§ **EXERCISE AIM**
Swap "JUX Food" for "JUX Foods" wherever it occurs in the entries below, and reproduce every line otherwise unchanged.

Source records:
----
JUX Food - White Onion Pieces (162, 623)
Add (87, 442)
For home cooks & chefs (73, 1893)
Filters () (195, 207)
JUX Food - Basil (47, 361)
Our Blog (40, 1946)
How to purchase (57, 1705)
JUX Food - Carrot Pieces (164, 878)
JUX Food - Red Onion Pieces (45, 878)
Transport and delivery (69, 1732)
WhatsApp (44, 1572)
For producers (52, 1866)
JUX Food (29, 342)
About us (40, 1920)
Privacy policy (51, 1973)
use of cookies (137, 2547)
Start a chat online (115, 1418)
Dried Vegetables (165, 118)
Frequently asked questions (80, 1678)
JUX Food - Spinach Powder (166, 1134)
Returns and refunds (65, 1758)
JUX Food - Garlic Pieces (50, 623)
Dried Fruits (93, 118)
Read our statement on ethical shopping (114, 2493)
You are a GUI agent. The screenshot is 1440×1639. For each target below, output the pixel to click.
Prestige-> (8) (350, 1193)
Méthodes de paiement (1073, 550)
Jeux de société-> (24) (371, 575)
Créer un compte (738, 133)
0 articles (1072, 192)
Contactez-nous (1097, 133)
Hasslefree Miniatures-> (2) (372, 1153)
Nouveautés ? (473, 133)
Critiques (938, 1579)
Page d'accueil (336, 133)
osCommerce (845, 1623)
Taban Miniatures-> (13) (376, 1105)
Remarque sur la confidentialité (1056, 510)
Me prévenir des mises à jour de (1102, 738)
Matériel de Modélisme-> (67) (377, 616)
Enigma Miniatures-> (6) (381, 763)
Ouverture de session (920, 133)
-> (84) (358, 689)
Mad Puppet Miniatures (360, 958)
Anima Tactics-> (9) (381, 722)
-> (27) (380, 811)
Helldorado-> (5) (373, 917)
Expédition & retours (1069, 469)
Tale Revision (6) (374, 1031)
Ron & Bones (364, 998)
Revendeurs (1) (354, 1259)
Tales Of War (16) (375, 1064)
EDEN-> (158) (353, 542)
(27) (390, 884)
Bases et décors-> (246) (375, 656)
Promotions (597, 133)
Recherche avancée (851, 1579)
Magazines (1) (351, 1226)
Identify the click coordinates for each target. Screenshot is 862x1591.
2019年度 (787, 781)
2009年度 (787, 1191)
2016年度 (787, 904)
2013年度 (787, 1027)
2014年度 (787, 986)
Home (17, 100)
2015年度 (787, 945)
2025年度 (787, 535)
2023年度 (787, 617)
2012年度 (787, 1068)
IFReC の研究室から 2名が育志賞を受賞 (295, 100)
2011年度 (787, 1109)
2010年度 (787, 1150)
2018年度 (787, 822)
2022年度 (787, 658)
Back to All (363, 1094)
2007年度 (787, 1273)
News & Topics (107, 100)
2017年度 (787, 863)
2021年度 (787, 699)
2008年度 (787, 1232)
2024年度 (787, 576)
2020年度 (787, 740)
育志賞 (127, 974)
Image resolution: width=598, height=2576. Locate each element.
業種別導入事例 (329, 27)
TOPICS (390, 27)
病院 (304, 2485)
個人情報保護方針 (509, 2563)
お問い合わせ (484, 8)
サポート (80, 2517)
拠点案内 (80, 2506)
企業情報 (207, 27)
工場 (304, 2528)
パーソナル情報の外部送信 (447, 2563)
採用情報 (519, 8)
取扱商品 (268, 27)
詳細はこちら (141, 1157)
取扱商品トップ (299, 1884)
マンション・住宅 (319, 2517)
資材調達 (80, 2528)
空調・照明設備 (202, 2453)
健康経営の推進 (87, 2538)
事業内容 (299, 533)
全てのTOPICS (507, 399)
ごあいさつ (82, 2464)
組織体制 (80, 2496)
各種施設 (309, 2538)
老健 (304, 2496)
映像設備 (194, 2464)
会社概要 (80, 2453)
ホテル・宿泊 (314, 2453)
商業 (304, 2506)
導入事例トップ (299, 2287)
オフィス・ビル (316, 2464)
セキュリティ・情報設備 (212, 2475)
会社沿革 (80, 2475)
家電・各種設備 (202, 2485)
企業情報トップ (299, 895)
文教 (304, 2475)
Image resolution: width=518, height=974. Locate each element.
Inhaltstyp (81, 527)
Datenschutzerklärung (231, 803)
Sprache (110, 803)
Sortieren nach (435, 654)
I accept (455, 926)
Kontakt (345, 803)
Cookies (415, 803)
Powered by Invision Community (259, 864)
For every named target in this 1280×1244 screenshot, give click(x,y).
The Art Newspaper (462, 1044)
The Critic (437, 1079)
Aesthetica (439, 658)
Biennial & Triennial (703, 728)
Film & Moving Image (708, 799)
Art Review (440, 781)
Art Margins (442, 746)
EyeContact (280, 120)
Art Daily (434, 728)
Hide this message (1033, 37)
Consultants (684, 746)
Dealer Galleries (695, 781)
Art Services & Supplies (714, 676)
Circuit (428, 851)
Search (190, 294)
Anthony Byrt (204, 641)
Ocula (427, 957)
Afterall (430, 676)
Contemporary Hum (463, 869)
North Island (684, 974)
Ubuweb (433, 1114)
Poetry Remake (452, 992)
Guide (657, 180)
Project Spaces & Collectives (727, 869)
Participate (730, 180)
----
§ **OUTPUT OF THE TASK**
JUX Foods - White Onion Pieces (162, 623)
Add (87, 442)
For home cooks & chefs (73, 1893)
Filters () (195, 207)
JUX Foods - Basil (47, 361)
Our Blog (40, 1946)
How to purchase (57, 1705)
JUX Foods - Carrot Pieces (164, 878)
JUX Foods - Red Onion Pieces (45, 878)
Transport and delivery (69, 1732)
WhatsApp (44, 1572)
For producers (52, 1866)
JUX Foods (29, 342)
About us (40, 1920)
Privacy policy (51, 1973)
use of cookies (137, 2547)
Start a chat online (115, 1418)
Dried Vegetables (165, 118)
Frequently asked questions (80, 1678)
JUX Foods - Spinach Powder (166, 1134)
Returns and refunds (65, 1758)
JUX Foods - Garlic Pieces (50, 623)
Dried Fruits (93, 118)
Read our statement on ethical shopping (114, 2493)
You are a GUI agent. The screenshot is 1440×1639. For each target below, output the pixel to click.
Prestige-> (8) (350, 1193)
Méthodes de paiement (1073, 550)
Jeux de société-> (24) (371, 575)
Créer un compte (738, 133)
0 articles (1072, 192)
Contactez-nous (1097, 133)
Hasslefree Miniatures-> (2) (372, 1153)
Nouveautés ? (473, 133)
Critiques (938, 1579)
Page d'accueil (336, 133)
osCommerce (845, 1623)
Taban Miniatures-> (13) (376, 1105)
Remarque sur la confidentialité (1056, 510)
Me prévenir des mises à jour de (1102, 738)
Matériel de Modélisme-> (67) (377, 616)
Enigma Miniatures-> (6) (381, 763)
Ouverture de session (920, 133)
-> (84) (358, 689)
Mad Puppet Miniatures (360, 958)
Anima Tactics-> (9) (381, 722)
-> (27) (380, 811)
Helldorado-> (5) (373, 917)
Expédition & retours (1069, 469)
Tale Revision (6) (374, 1031)
Ron & Bones (364, 998)
Revendeurs (1) (354, 1259)
Tales Of War (16) (375, 1064)
EDEN-> (158) (353, 542)
(27) (390, 884)
Bases et décors-> (246) (375, 656)
Promotions (597, 133)
Recherche avancée (851, 1579)
Magazines (1) (351, 1226)
Identify the click coordinates for each target. Screenshot is 862x1591.
2019年度 (787, 781)
2009年度 (787, 1191)
2016年度 (787, 904)
2013年度 (787, 1027)
2014年度 (787, 986)
Home (17, 100)
2015年度 (787, 945)
2025年度 (787, 535)
2023年度 (787, 617)
2012年度 (787, 1068)
IFReC の研究室から 2名が育志賞を受賞 (295, 100)
2011年度 (787, 1109)
2010年度 (787, 1150)
2018年度 (787, 822)
2022年度 (787, 658)
Back to All (363, 1094)
2007年度 (787, 1273)
News & Topics (107, 100)
2017年度 (787, 863)
2021年度 (787, 699)
2008年度 (787, 1232)
2024年度 (787, 576)
2020年度 (787, 740)
育志賞 (127, 974)
Image resolution: width=598, height=2576. Locate each element.
業種別導入事例 (329, 27)
TOPICS (390, 27)
病院 (304, 2485)
個人情報保護方針 (509, 2563)
お問い合わせ (484, 8)
サポート (80, 2517)
拠点案内 (80, 2506)
企業情報 (207, 27)
工場 (304, 2528)
パーソナル情報の外部送信 (447, 2563)
採用情報 (519, 8)
取扱商品 (268, 27)
詳細はこちら (141, 1157)
取扱商品トップ (299, 1884)
マンション・住宅 (319, 2517)
資材調達 (80, 2528)
空調・照明設備 (202, 2453)
健康経営の推進 (87, 2538)
事業内容 (299, 533)
全てのTOPICS (507, 399)
ごあいさつ (82, 2464)
組織体制 (80, 2496)
各種施設 (309, 2538)
老健 (304, 2496)
映像設備 (194, 2464)
会社概要 (80, 2453)
ホテル・宿泊 (314, 2453)
商業 (304, 2506)
導入事例トップ (299, 2287)
オフィス・ビル (316, 2464)
セキュリティ・情報設備 (212, 2475)
会社沿革 (80, 2475)
家電・各種設備 (202, 2485)
企業情報トップ (299, 895)
文教 (304, 2475)
Image resolution: width=518, height=974. Locate each element.
Inhaltstyp (81, 527)
Datenschutzerklärung (231, 803)
Sprache (110, 803)
Sortieren nach (435, 654)
I accept (455, 926)
Kontakt (345, 803)
Cookies (415, 803)
Powered by Invision Community (259, 864)
For every named target in this 1280×1244 screenshot, give click(x,y).
The Art Newspaper (462, 1044)
The Critic (437, 1079)
Aesthetica (439, 658)
Biennial & Triennial (703, 728)
Film & Moving Image (708, 799)
Art Review (440, 781)
Art Margins (442, 746)
EyeContact (280, 120)
Art Daily (434, 728)
Hide this message (1033, 37)
Consultants (684, 746)
Dealer Galleries (695, 781)
Art Services & Supplies (714, 676)
Circuit (428, 851)
Search (190, 294)
Anthony Byrt (204, 641)
Ocula (427, 957)
Afterall (430, 676)
Contemporary Hum (463, 869)
North Island (684, 974)
Ubuweb (433, 1114)
Poetry Remake (452, 992)
Guide (657, 180)
Project Spaces & Collectives (727, 869)
Participate (730, 180)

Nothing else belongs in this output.